Abstract della conferenza Daniele Benci
Il numinoso tra forme e colori
Forme e colori, albe e tramonti, opere d’arte, musiche, sculture e poetica, al pari di stelle, nebulose, pianeti, luce e ombra, abbelliscono l’Universo e assicurano ordine e armonia agli occhi di chi lo contempla. Il Kosmos, opposto al Kaos da cui sorge e da cui si trae il termine moderno “cosmesi”, è quindi il suo stesso ordine e il suo stesso ornamento, laddove le galassie e gli astri, incluso il pianeta che abitiamo, rappresentano i gioielli che impreziosiscono il creato, incantano le creature che vi sono gettate e alimentano il senso dell’esistere.

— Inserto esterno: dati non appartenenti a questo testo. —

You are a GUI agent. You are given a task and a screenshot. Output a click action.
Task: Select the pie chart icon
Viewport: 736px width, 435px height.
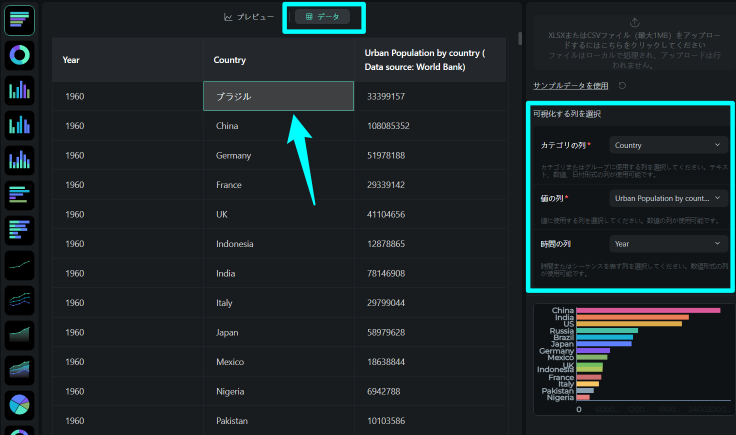[x=20, y=405]
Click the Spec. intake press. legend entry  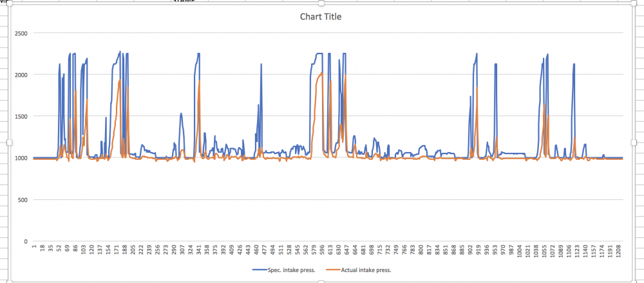(284, 270)
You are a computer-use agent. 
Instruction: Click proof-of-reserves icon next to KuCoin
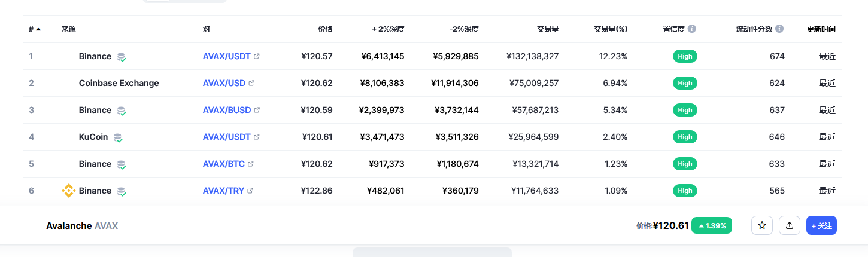coord(119,137)
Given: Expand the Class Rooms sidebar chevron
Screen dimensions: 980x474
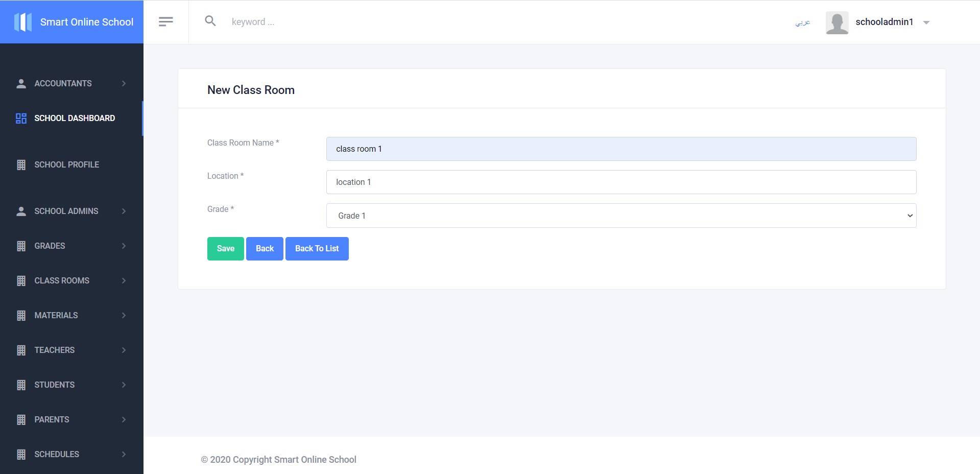Looking at the screenshot, I should coord(124,280).

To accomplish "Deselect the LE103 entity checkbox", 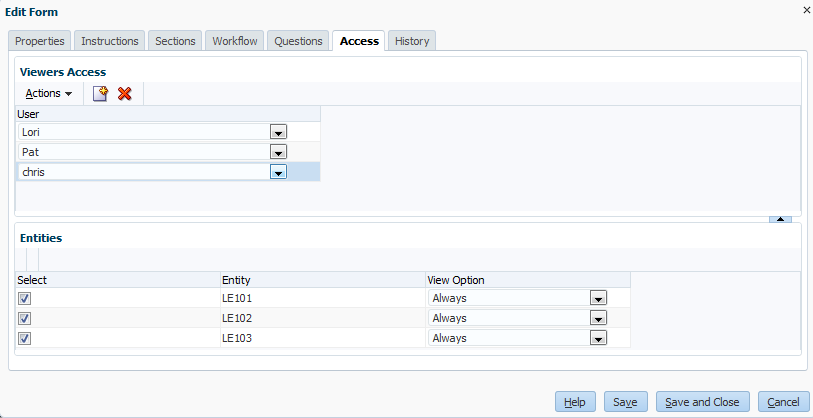I will coord(25,338).
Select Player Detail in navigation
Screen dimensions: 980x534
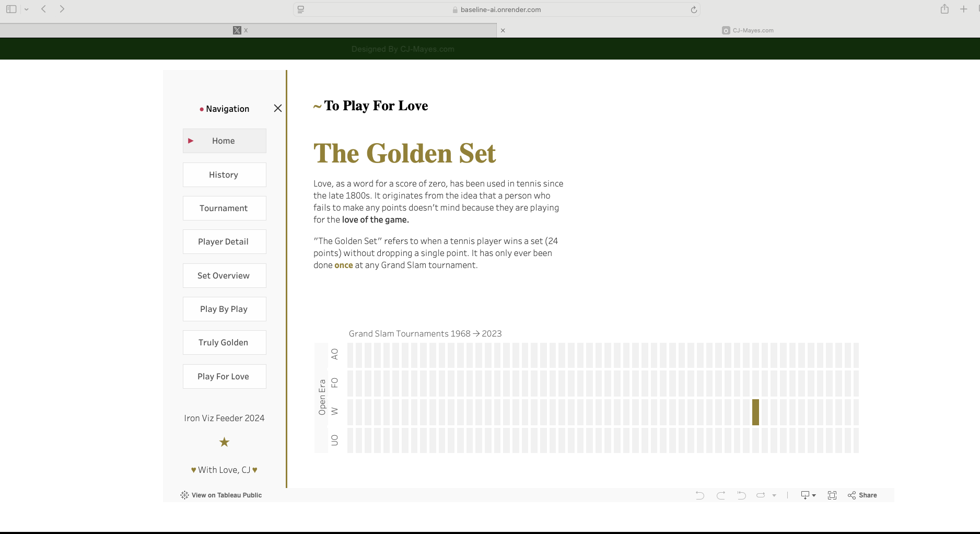pyautogui.click(x=224, y=242)
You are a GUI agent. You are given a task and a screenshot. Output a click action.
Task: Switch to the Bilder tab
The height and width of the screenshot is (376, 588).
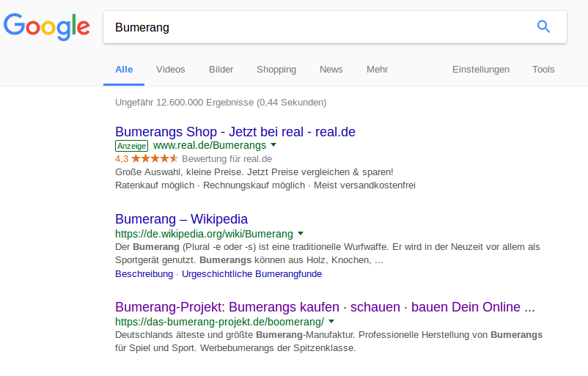[x=221, y=70]
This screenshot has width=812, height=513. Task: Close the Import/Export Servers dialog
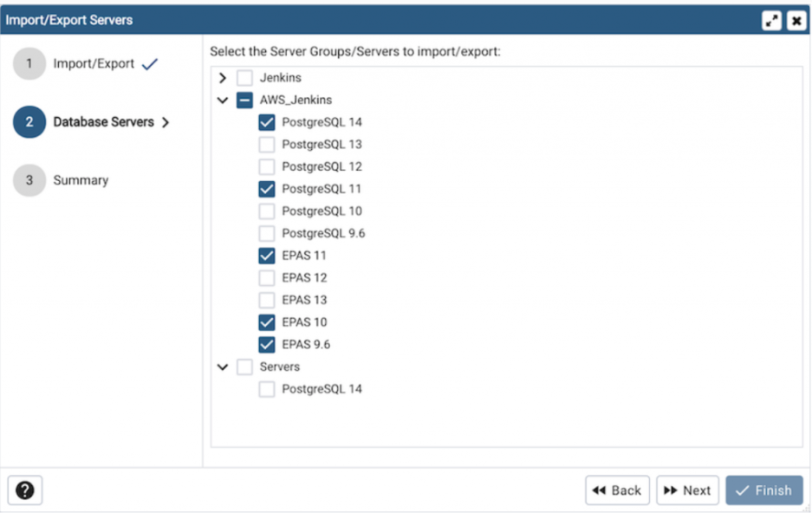click(x=796, y=21)
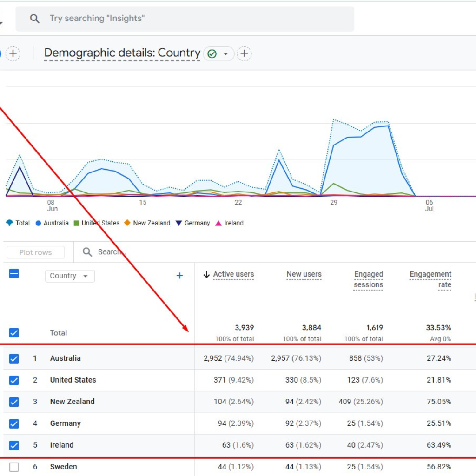Check the Sweden row checkbox
The width and height of the screenshot is (476, 476).
[x=13, y=467]
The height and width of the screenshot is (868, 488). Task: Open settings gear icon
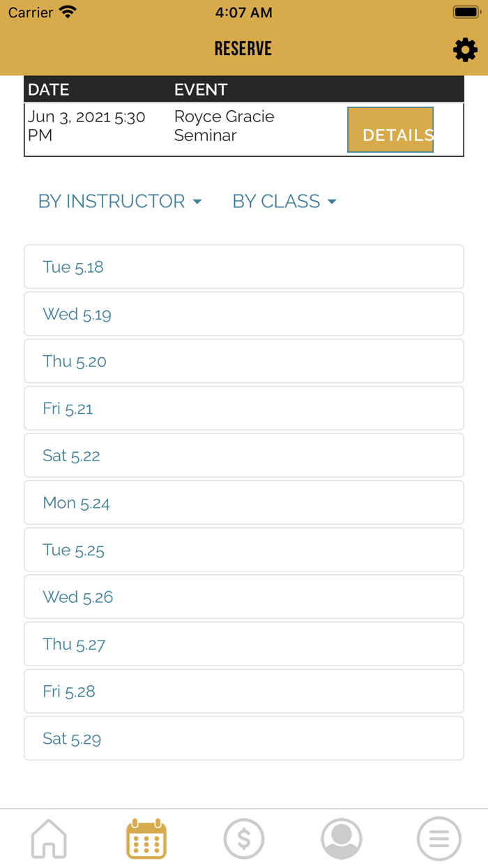coord(465,50)
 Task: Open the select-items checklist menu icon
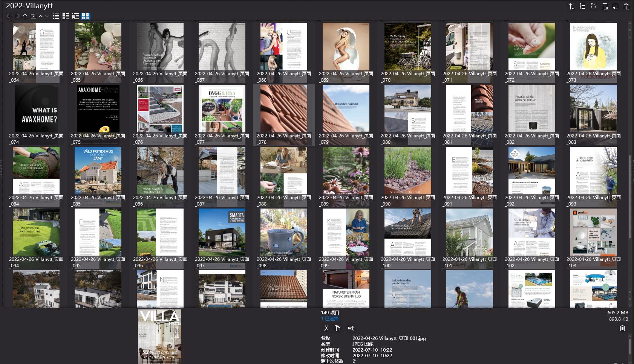point(582,6)
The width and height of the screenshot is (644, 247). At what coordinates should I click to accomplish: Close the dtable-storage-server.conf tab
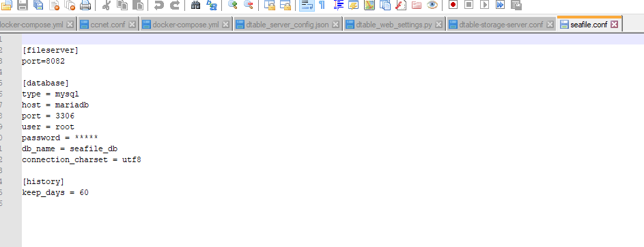550,25
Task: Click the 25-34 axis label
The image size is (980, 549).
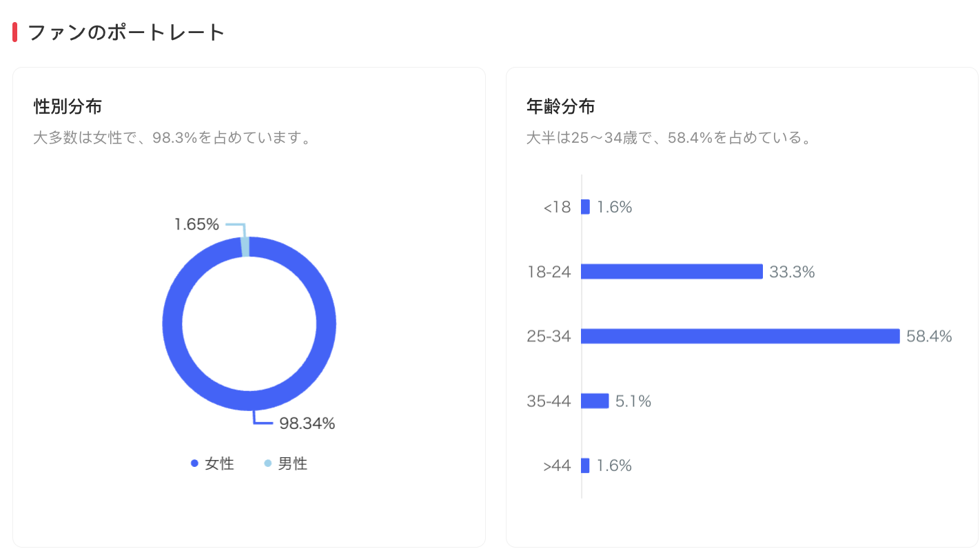Action: point(549,337)
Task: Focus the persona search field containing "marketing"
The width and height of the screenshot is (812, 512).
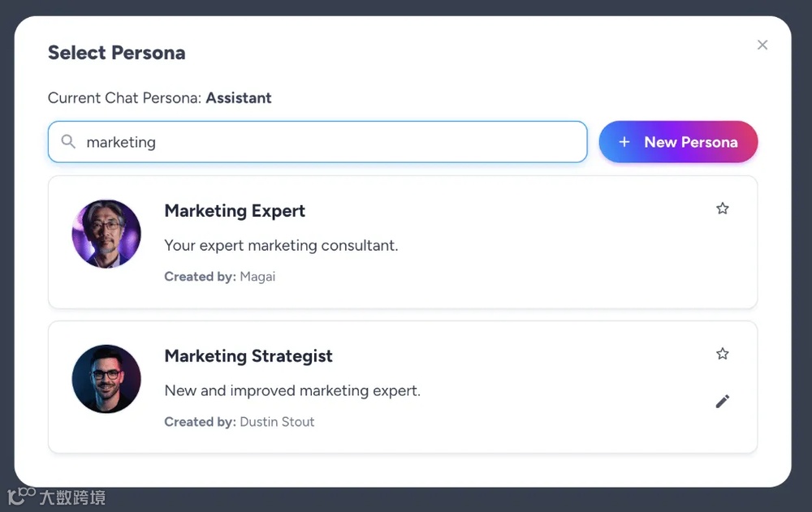Action: click(x=325, y=142)
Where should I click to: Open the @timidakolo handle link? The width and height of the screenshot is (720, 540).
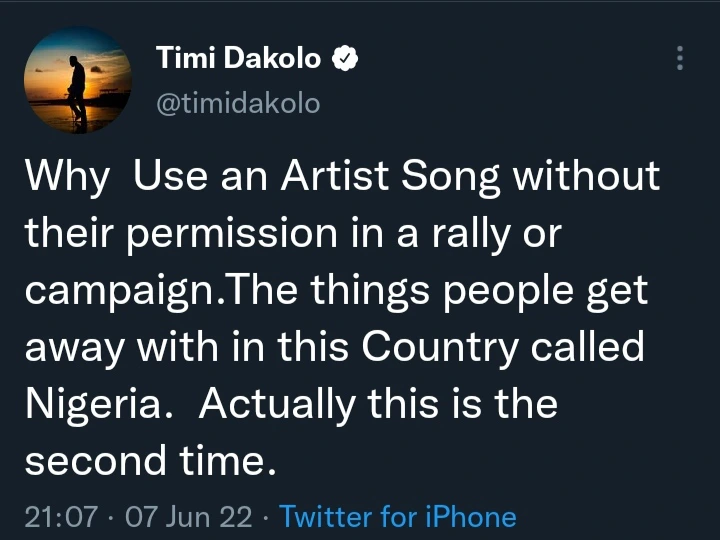(238, 103)
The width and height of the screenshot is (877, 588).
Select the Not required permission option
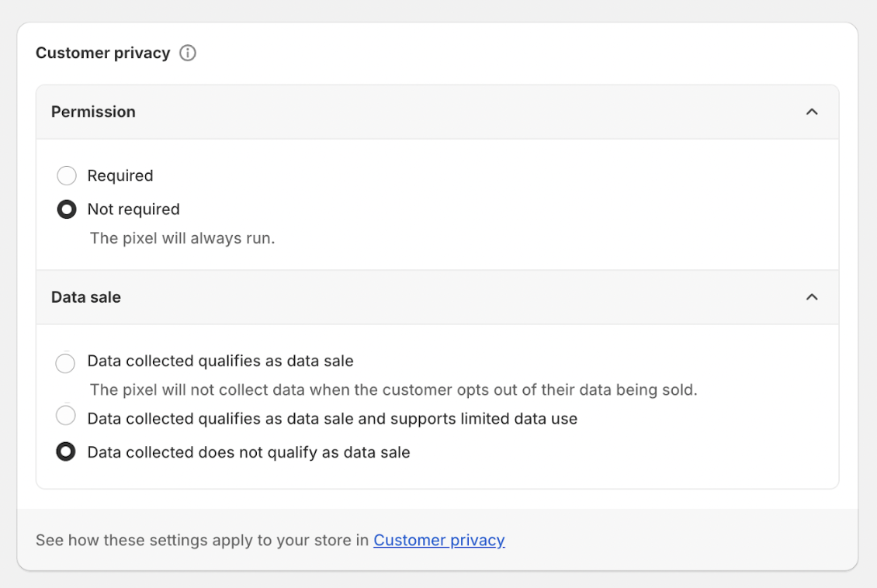[67, 209]
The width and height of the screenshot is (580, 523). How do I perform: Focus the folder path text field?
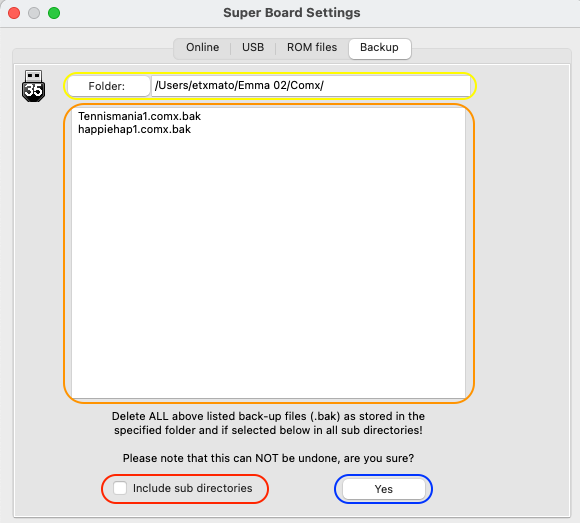pyautogui.click(x=311, y=86)
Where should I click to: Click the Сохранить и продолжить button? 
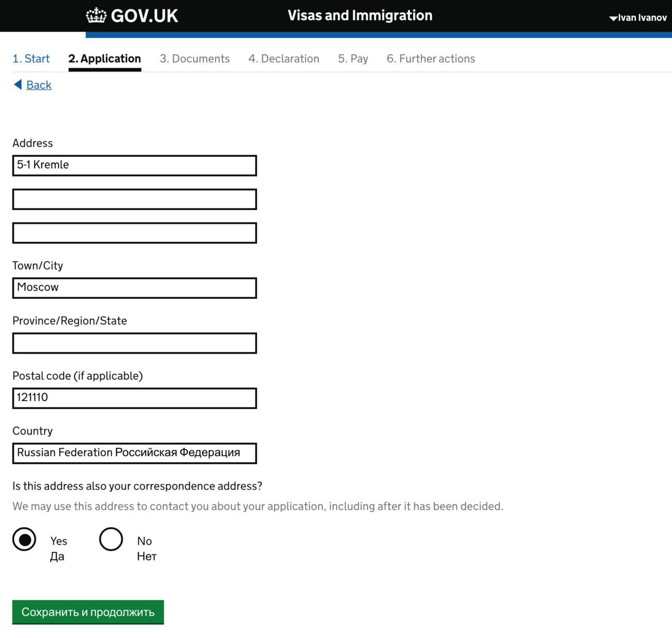88,612
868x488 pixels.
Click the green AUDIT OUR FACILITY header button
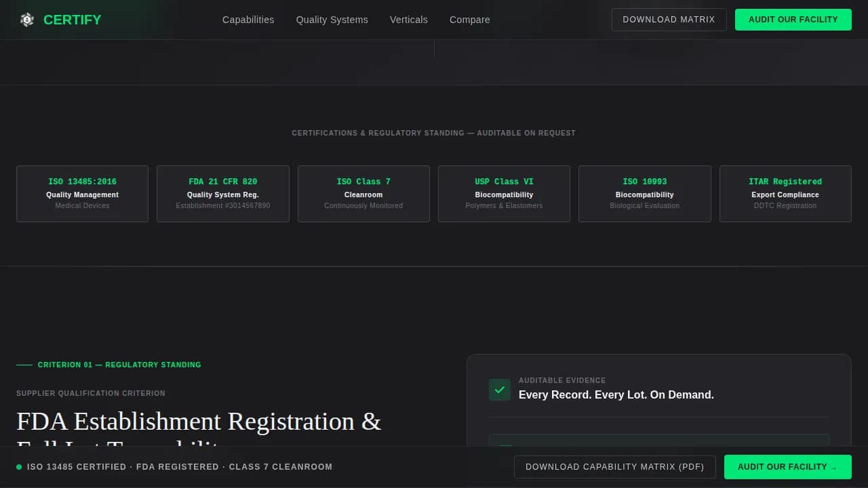pyautogui.click(x=793, y=20)
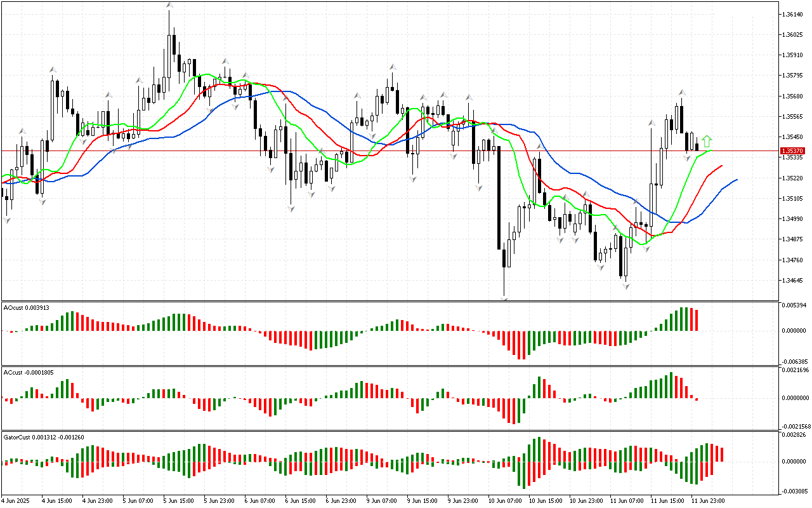This screenshot has height=508, width=812.
Task: Select fractal arrow above the 11 Jun peak
Action: click(x=682, y=93)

Contrariamente al mondo greco che tributava anch’esso credito al divino, l’era cristiana concepisce l’universo e la natura come creati da Dio per l’uomo in modo da rendergli ossequio e obbedienza. Parimenti il rapporto fra Dio e gli uomini è mediato dalla percezione del Sacro e del Numinoso al di là della fede e al di sopra della mera fenomenologia: prima come infuse declinazioni di mistero, stupore e istinto di trascendenza, poi in quelle di soggezione e di abbandono totale di sé all’Anima Mundi che fora la realtà sensibile e infine la scavalca con la creazione di immagini, forme, parole e suoni per mezzo delle arti e dello stesso spirito dell’artista.
Un’alternanza di cadute nella materia e di elevazioni. Un’entrare in materia, sporcarsi le mani con lo scopo di conoscere e di elevarsi.
“Nati non foste per viver come bruti ma per seguir virtute e canoscenza” (D. Alighieri; Inferno, Canto XXVI).
Così il Numinoso, da originario cenno del “capo divino” che annuisce e manifesta la sua volontà indicando all’uomo la Via, si concreta nella predilezione a manifestarsi attraverso l’incarnazione sensoriale in forme, colori, parvenze e commedie, alti e bassi, immagini, suoni e verbo. E ancora in evanescenti o persistenti sensazioni e odori, in ineffabile bellezza poetica, nel ricordo di un sonno, di un crepuscolo e di un risveglio sia nella soavità dell’ascesi come nella brutalità dell’estasi. Infine si tramuta in quel rapimento, non di rado indicibile e indiscutibile, che rimpicciolisce l’IO e la sua tracotanza (hybris) senza trucidarli, rendendoli partecipi di una dimensione più vasta.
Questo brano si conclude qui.